無効化するには、FTPソフトやレンタルサーバーのファイルマネージャーでサーバーディレクトリにアクセスして作業します。
- FTPソフトやレンタルサーバーのファイルマネージャーでサーバーディレクトリにアクセスする。
- XO Securityファイルがある場所まで行く→【/サイト/public_html/wp-content/plugins/xo-security】
- ファイル名「xo-security」を「xo-security1」などに変更する。
これで、「XO Security」プラグインが無効化される。 - ログイン画面を開き、管理画面に入る。

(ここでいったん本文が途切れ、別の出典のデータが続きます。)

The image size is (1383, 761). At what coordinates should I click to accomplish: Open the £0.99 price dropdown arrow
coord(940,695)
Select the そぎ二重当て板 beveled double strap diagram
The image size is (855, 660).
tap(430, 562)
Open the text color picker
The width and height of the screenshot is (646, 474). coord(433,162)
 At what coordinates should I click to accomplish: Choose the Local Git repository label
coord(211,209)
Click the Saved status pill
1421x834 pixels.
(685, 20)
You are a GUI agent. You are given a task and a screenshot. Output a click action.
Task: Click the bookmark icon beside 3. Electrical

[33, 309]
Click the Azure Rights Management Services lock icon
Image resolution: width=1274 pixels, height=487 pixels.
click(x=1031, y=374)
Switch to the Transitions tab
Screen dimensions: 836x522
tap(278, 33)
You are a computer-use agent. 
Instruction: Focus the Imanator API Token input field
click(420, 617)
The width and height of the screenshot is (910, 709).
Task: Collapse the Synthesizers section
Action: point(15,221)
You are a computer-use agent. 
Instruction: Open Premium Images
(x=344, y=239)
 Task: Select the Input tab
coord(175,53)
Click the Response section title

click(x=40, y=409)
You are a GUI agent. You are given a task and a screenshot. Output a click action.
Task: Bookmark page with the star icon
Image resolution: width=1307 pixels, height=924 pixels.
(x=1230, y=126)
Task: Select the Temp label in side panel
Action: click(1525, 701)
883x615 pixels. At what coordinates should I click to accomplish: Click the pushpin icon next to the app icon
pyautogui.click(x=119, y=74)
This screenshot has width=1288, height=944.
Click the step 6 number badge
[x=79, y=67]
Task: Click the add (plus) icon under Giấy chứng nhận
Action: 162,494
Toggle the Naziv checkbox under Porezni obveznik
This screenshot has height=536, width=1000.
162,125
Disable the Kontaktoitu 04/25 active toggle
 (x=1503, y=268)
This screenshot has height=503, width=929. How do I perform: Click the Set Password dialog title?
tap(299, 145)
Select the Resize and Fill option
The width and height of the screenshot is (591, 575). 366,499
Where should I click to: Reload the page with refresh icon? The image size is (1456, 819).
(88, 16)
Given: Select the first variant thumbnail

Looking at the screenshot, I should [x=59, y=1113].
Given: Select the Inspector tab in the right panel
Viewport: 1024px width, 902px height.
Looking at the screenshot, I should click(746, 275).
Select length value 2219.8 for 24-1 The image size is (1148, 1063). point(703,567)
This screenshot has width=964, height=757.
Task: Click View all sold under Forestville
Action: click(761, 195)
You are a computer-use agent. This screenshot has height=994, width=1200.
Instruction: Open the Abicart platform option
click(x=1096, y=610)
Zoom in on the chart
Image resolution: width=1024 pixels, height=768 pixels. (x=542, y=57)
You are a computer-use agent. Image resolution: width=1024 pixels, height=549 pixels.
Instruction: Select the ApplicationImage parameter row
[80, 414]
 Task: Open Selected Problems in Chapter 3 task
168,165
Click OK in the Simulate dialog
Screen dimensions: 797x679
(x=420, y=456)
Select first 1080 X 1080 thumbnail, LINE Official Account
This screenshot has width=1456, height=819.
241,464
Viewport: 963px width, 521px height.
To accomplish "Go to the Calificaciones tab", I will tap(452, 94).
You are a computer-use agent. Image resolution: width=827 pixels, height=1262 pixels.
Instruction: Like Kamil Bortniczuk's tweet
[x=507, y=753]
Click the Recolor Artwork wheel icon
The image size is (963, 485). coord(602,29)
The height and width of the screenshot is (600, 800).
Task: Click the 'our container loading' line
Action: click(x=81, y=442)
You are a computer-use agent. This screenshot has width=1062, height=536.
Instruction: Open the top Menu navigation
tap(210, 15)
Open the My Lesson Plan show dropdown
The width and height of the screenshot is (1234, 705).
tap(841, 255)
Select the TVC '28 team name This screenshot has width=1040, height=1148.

- ログインできたら、STEP3のファイル名を「xo-security」に修正する。
- 「XO Security」の設定を確認・変更する。
404エラーページが表示される
ログインページにアクセスすると「404エラーページ」が表示されたとき、「XO Security」の「ログイン」タブの「ログインページの変更」で入力した変更後のURLになっているか確認しましょう。
404エラーページは、アクセスしているURLが間違っている場合に表示されます。
もし、ログインURLが正しい場合は、上記の「ログインできない」の手順でプラグインを無効化してログインして、「ログインページの変更」の入力値を確認・変更してみて、再度ログインを試してください。
レンタルサーバーのセキュリティー
当サイトが使用しているエックスサーバーには、「WordPressセキュリティ設定」機能があります。
【国外IPアクセス制限設定】
- ダッシュボード アクセス制限
- XML-RPC API アクセス制限
- REST API アクセス制限
- wlwmanifest.xml アクセス制限
【ログイン試行回数制限設定】
【コメント・トラックバック制限設定】
- 大量コメント・トラックバック制限
- 国外IPアドレスからのコメント・トラックバック制限
以上のような、設定ができます。
サーバー側での設定も一緒にしておくといいです。
まとめ
WordPressのセキュリティー強化設定に使える「XO Security」を解説しました。
簡単に初心者の方でも、WordPressのセキュリティーを強化できます。大手企業や有名なサイトだけでなく、様々なサイトでハッキングやスパムの被害が発生しています。セキュリティー強化もして、バージョン更新もおこない、少しでもリスクを減らしていきましょう。